A ex-senadora Selma Arruda está atualmente filiada ao Podemos, mesmo partido do deputado federal José Medeiros, mas nem por isso ela o está apoiando em sua candidatura ao Senado. Isso porque, segundo a própria, Medeiros deveria continuar à frente do mandato de deputado federal, onde estaria cumprindo um papel importante como vice-líder do Governo Bolsonaro.

A ex-senadora explica que decidiu não apoiar Medeiros por “questão partidária”, explicando que a liderança do Podemos nacional, ainda segundo a própria, não veria com bons olhos a candidatura do deputado ao Senado, já que ele é vice-líder do Governo na Câmara. “Ele saindo, o Governo perderia uma liderança. Em segundo lugar, a sua suplente é a Gisela Simona, que é de um partido de esquerda. Então, perderia duas vezes”, analisou Selma Arruda.

A ex-senadora ainda completa dizendo que caso eleito, Medeiros seria alçado a um cargo majoritário, o que no entendimento de Selma Arruda abriria as portas para o atual deputado deixar o Podemos, o que também seria um prejuízo para a sigla.

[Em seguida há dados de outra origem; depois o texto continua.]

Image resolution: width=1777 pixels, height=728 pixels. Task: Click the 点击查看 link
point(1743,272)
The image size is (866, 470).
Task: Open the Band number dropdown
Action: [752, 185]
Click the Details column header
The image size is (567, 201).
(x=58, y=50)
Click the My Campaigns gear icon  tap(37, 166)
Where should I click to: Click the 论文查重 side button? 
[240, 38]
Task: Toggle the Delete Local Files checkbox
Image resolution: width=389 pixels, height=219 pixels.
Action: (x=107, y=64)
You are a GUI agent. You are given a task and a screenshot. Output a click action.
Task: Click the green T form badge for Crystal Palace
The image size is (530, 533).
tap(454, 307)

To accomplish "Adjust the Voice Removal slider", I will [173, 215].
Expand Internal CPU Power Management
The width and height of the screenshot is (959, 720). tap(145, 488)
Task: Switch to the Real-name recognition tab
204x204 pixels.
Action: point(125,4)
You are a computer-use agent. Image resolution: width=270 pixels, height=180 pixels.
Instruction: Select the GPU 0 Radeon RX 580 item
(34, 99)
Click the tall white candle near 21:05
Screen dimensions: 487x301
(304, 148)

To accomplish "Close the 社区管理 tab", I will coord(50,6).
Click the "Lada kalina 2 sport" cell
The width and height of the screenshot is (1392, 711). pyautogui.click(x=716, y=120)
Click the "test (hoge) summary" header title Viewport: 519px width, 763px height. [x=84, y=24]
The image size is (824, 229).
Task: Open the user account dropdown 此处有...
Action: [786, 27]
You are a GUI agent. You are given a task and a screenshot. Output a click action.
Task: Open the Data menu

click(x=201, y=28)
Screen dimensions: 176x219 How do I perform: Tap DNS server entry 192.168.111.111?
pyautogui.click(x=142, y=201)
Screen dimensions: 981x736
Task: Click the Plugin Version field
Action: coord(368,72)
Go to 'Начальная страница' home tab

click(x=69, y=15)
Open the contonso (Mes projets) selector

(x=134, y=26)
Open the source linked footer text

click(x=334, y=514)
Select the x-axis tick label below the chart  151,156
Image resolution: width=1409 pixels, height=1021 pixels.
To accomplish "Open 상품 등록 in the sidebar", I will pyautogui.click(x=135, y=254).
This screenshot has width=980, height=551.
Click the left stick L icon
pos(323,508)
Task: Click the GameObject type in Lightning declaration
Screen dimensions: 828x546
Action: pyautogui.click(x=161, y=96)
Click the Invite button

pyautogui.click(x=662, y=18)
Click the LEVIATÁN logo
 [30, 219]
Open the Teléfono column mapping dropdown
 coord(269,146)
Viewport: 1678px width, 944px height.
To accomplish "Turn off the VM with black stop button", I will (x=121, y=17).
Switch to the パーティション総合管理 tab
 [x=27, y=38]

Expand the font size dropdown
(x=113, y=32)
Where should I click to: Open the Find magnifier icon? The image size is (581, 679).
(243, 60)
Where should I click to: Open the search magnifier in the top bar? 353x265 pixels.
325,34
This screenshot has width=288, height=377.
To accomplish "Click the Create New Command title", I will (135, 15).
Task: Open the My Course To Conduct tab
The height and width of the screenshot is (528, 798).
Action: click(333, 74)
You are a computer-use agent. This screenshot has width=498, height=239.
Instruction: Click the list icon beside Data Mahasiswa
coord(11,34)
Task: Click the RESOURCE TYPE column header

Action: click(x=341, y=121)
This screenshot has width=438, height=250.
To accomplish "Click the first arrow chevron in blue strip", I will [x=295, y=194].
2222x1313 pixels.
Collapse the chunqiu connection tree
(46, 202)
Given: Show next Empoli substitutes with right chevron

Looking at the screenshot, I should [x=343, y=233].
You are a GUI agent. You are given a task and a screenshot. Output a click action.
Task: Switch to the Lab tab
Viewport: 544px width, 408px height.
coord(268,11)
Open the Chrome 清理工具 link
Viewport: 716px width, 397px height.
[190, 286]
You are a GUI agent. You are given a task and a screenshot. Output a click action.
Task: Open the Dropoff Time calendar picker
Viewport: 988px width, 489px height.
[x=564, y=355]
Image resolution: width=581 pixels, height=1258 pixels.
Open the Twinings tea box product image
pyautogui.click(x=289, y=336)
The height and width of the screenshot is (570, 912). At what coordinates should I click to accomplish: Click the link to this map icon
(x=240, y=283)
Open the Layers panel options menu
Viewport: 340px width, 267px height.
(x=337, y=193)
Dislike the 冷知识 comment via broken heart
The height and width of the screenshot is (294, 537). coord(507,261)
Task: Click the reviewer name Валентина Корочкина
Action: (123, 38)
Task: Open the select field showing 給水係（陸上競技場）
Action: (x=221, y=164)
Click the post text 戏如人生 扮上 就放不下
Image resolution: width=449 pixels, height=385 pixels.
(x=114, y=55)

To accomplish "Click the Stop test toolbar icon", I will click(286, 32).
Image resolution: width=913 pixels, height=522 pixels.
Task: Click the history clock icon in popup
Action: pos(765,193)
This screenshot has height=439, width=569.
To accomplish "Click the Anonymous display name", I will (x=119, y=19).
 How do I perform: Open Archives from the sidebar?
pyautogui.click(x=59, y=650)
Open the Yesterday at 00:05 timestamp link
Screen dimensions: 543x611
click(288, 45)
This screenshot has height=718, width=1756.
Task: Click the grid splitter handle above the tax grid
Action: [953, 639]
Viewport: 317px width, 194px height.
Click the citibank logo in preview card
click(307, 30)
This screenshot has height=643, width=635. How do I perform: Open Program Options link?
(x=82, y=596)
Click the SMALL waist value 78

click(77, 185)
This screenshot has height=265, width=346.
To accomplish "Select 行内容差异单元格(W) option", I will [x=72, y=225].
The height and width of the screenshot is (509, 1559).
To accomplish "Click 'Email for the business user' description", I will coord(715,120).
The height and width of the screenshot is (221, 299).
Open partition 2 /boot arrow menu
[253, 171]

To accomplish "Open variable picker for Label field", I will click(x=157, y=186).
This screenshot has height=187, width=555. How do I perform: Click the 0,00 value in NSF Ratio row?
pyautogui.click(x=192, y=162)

Afastada do cargo por conta do cometimento de crimes eleitorais, Selma Arruda diz entender que precisava dar um rumo para os eleitores que a elegeram no pleito de 2018, já que é constantemente cobrada por seus apoiadores a respeito de quem apoiar no pleito suplementar para o Senado e que isso à levou a escolher um nome para apontar para seus eleitores. “Eu me vi compelida a participar dessa eleição, porque trata-se da substituição de uma vaga que foi minha, que foi ocupada graças ao voto de quase 700 mil eleitores. Eu devo isso às pessoas que confiaram em mim. Eu devo dizer à eles quem eu aponto para continuar o que eu comecei”, explicou.

Selma finaliza dizendo que fez uma pesquisa entre os candidatos e excluiu automaticamente nomes como Nilson Leitão e Carlos Fávaro, apontados por ela como sendo da velha política, e definiu seu apoio ao candidato Reinaldo Morais como uma questão de afinidade política e ideológica, já que compartilham o ideário conservador.